Меж тем Кларенс продолжал говорить с ней. Он продолжал свой рассказ, как будто между парком и кафе не было никакой паузы. Когда он недовольно уставился на нее, обиженный ее невниманием, она поняла, что он, если бы мог, замкнул ее в своем мире. Что было нужно им обоим? Чье-то безраздельное внимание, которого им так не хватало в детстве. Странным образом теперь она отказывалась от него. Ее тянуло к компанейскому благодушию Гая и огромному миру, в котором он жил.
Она наблюдала за тем, как Гай подошел к Дэвиду и Кляйну, встал между ними и положил руки им на плечи. Кляйн улыбнулся и, казалось, одобрил эту манеру приветствия, но Дэвид сконфузился, хотя они с Гаем были ближе, чуть покраснел и тут же заговорил, чтобы скрыть смущение. В следующую секунду Гай увидел Гарриет и тут же направился к ней, протискиваясь между столиками в жарком, прокуренном воздухе. Он взял ее за руку и улыбнулся. Ссора была позабыта.
— Кто этот Кляйн? — спросил Кларенс, словно приближающийся незнакомец неминуемо нес с собой невыносимую скуку.
— Наш источник, — ответил Гай. — Один из доверенных Дэвида.
Когда они расселись, Кларенс, полный сомнений и подозрений, как обычно, ушел в себя, но это заметила только Гарриет. Гаю не терпелось узнать, что Кляйн разузнал о Дракерах.
Узнал он немного.
— Кажется, Сашу забрали вместе с отцом.
— Вы имеете в виду — арестовали?
— Так говорить нельзя. — Кляйн лукаво прищурился. — Запомните, это свободная страна. Против него не были выдвинуты обвинения.
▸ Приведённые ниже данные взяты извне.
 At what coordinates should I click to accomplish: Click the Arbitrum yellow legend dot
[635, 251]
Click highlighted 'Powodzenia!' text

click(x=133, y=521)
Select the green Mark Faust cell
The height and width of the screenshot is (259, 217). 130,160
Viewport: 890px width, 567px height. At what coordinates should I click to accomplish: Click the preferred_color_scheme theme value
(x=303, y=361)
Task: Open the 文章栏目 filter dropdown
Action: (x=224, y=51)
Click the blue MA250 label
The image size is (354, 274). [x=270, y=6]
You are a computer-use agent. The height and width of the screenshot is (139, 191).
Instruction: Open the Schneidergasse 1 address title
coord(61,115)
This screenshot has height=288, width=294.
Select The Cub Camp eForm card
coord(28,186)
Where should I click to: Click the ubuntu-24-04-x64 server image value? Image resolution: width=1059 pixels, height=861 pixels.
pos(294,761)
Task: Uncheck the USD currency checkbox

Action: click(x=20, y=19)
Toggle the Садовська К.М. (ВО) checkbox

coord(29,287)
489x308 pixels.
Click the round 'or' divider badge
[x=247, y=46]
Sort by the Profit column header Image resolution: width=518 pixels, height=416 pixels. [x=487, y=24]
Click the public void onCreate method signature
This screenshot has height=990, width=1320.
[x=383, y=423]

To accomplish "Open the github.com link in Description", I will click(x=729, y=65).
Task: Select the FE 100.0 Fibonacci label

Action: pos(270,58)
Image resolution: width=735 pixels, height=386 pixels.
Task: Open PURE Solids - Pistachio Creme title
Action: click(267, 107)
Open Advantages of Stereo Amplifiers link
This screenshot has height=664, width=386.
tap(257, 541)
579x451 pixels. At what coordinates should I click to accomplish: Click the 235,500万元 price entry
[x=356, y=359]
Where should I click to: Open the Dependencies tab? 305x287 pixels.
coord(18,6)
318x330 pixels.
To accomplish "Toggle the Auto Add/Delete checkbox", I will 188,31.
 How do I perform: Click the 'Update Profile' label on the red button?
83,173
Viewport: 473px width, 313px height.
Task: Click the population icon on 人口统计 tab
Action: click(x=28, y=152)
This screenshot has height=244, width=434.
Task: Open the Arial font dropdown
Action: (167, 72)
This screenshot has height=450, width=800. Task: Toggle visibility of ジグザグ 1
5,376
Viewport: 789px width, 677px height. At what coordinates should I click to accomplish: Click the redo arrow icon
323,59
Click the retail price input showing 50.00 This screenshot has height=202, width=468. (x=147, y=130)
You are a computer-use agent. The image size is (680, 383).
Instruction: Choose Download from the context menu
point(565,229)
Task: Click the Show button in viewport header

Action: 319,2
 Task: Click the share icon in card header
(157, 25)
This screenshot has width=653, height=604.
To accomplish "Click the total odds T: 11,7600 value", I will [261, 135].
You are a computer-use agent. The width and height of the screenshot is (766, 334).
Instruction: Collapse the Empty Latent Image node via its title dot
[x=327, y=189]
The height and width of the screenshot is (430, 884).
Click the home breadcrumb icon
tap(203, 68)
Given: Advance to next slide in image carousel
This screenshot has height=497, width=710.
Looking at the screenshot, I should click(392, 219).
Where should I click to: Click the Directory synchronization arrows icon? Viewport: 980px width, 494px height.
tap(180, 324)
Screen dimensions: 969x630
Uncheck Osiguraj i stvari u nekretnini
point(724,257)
— Тогда что же, по-вашему, с ним произошло?
— Кто знает! Он не в тюрьме, иначе я бы знал. Заключенный не может бесследно исчезнуть.
— Может быть, он погиб, — предположила Гарриет.
— Тогда пришлось бы избавиться от тела. Здесь не так-то просто хранить тайну. Люди склонны болтать. Кроме того, зачем убивать мальчика? Они не настолько злые люди. Без причины убивать бы не стали. Знаю только, что после ареста отца его никто не видел. Он исчез. Но я узнал кое-что интересное. Очень интересное! — Он наклонился к ним, ухмыляясь. — Я узнал, что деньги Дракеров в Швейцарии — приличная сумма — записаны на имя Саши Дракера. Интересно, не так ли? Так что, полагаю, он жив. Швейцарские банки крепко держатся за деньги. Даже король не может их потребовать. Их можно снять только с согласия молодого Дракера или его законных наследников. Он теперь очень важный юноша.